(Collected data entries)
____
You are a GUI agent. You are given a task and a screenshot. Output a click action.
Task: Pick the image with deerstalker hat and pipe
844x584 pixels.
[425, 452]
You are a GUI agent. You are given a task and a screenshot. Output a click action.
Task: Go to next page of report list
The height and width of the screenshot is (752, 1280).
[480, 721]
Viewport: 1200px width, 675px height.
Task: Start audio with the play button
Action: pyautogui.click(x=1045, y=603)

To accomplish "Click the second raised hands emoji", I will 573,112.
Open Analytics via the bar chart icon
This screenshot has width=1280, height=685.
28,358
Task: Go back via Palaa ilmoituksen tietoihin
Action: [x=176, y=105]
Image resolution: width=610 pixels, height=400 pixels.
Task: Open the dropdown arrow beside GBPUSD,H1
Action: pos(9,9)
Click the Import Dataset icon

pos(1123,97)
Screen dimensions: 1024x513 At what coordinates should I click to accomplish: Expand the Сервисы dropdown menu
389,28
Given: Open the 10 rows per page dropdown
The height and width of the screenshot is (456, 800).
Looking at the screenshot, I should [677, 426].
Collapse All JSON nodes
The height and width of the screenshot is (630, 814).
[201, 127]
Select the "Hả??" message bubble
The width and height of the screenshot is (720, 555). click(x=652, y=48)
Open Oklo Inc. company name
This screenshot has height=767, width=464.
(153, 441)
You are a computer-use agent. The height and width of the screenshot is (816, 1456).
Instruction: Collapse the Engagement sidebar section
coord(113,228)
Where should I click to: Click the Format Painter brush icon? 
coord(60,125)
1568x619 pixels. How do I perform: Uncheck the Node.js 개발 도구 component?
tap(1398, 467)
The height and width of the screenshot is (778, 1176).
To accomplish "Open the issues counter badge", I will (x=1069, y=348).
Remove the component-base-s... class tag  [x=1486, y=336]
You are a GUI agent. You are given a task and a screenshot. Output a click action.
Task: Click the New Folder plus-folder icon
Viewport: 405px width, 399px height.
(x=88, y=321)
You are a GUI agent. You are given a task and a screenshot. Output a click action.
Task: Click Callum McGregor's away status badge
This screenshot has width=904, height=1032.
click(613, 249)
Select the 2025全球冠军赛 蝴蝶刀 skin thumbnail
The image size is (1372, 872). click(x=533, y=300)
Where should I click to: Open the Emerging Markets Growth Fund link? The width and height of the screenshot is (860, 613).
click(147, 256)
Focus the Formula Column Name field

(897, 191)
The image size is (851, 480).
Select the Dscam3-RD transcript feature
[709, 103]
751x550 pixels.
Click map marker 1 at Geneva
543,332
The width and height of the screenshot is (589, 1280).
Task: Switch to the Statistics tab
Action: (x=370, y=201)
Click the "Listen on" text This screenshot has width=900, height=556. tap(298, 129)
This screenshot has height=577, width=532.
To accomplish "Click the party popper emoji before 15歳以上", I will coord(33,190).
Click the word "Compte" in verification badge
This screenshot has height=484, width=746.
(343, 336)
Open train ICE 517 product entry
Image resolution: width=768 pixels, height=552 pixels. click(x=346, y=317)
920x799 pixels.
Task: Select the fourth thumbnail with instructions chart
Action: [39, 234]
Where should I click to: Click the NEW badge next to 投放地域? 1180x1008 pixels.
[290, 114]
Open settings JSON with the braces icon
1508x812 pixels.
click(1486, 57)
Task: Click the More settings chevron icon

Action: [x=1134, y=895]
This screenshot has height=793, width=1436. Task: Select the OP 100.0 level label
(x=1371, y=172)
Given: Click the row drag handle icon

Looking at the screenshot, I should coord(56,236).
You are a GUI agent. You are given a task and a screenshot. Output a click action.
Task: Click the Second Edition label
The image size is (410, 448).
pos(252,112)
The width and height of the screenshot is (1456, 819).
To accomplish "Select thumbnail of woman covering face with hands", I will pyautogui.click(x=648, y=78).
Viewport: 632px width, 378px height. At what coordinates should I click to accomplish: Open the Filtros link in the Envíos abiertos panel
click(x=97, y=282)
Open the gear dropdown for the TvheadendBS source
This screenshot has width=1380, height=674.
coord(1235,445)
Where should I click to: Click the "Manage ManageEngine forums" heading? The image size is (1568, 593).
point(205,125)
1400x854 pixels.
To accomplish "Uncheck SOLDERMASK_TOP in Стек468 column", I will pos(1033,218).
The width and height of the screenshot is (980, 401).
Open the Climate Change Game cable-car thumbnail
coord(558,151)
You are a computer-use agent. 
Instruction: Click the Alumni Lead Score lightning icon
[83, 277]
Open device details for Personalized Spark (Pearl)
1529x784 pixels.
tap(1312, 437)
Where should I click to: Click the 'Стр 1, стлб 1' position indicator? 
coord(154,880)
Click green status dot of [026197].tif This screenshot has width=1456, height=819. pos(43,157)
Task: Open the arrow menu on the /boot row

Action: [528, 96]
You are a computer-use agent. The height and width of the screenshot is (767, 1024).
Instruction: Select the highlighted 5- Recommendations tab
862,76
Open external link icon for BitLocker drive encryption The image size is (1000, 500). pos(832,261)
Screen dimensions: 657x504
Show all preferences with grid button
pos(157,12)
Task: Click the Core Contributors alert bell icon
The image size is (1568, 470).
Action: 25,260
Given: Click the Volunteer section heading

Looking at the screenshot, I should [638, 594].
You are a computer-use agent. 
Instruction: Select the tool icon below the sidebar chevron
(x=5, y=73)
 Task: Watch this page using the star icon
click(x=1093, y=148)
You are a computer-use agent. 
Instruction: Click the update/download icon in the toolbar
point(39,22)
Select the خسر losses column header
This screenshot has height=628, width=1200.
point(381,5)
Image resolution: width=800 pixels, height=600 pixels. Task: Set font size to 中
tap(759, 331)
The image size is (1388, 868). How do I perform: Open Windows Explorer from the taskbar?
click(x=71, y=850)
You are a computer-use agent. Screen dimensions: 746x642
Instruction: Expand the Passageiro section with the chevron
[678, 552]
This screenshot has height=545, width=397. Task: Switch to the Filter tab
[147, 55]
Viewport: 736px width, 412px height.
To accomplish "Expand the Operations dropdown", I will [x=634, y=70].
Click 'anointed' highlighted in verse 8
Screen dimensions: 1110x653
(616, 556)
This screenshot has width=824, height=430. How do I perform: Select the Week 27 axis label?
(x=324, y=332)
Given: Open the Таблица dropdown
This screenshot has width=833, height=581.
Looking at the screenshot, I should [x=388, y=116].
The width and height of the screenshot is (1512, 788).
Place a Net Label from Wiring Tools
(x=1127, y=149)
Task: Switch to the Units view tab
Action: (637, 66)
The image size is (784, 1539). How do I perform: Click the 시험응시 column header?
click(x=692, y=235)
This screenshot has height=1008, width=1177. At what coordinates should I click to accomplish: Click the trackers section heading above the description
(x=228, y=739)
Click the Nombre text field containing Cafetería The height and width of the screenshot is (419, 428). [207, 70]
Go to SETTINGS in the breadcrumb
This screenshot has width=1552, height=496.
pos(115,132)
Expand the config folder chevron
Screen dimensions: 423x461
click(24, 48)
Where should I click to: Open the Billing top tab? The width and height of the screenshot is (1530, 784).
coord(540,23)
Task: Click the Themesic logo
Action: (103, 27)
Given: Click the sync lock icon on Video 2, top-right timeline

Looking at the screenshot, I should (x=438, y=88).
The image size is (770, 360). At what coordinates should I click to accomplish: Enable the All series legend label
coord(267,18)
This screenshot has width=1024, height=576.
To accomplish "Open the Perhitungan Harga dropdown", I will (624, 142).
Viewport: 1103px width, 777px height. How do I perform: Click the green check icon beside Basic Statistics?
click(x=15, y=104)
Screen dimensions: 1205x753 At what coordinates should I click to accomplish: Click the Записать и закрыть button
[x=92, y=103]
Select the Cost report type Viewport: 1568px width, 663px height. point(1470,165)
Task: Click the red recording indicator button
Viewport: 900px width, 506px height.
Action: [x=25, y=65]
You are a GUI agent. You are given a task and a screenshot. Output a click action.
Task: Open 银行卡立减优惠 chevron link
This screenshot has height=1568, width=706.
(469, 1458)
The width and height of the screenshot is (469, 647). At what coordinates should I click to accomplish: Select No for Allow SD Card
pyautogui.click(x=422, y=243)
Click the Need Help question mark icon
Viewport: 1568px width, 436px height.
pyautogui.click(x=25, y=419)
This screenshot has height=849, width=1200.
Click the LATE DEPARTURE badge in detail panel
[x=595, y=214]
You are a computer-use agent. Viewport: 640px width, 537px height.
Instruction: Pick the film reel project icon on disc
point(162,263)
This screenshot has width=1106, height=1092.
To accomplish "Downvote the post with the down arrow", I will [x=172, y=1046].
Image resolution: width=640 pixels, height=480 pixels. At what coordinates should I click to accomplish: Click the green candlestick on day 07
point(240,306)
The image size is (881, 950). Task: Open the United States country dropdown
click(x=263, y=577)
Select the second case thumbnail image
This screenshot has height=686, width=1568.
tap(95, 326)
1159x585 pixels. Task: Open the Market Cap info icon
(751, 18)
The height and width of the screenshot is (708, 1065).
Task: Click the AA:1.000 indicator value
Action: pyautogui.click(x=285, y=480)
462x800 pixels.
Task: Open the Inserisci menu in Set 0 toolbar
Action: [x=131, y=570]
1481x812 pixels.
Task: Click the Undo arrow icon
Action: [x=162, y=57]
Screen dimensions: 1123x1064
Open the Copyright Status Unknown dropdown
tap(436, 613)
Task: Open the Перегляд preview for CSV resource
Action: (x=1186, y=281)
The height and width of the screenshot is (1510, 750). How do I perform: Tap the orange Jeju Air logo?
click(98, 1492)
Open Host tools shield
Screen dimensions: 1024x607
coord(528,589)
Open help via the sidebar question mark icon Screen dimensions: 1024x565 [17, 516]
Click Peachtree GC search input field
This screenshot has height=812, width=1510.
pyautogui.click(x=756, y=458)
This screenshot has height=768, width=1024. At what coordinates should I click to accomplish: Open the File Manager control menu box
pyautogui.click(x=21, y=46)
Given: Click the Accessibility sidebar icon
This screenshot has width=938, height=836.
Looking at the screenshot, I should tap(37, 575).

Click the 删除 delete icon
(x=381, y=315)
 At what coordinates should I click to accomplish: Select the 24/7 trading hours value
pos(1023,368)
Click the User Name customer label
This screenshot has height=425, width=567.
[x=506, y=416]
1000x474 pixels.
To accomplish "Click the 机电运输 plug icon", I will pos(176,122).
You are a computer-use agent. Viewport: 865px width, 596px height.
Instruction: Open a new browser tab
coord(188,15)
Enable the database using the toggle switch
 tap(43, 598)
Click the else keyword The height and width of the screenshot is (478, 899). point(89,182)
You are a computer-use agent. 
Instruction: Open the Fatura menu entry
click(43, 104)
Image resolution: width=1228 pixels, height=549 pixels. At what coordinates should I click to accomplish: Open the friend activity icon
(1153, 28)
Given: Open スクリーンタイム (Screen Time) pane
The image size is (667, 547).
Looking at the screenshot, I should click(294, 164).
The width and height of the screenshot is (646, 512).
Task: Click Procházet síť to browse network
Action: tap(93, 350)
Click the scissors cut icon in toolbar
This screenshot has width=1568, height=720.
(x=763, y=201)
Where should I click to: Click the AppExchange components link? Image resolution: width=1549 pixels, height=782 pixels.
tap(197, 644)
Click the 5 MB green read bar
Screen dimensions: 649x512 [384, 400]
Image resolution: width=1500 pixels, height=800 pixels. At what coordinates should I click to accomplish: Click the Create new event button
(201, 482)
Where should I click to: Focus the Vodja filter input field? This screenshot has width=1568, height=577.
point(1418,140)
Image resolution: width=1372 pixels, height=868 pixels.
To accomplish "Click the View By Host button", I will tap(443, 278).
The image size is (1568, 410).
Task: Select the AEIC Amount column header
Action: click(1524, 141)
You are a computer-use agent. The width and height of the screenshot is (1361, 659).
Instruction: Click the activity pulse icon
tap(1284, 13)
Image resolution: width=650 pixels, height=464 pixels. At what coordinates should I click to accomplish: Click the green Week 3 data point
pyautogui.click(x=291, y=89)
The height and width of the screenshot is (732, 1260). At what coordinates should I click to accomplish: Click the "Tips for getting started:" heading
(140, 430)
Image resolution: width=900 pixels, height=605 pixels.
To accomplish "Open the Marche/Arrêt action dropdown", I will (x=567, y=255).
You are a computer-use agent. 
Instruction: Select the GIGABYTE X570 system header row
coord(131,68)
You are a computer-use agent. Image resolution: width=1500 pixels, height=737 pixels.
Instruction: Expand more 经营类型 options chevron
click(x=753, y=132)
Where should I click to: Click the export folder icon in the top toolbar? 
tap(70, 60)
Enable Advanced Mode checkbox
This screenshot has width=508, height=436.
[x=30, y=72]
____
Exercise objective - A single number is the whole answer: the tally of lines above that contain "JSON".

Problem solution - 2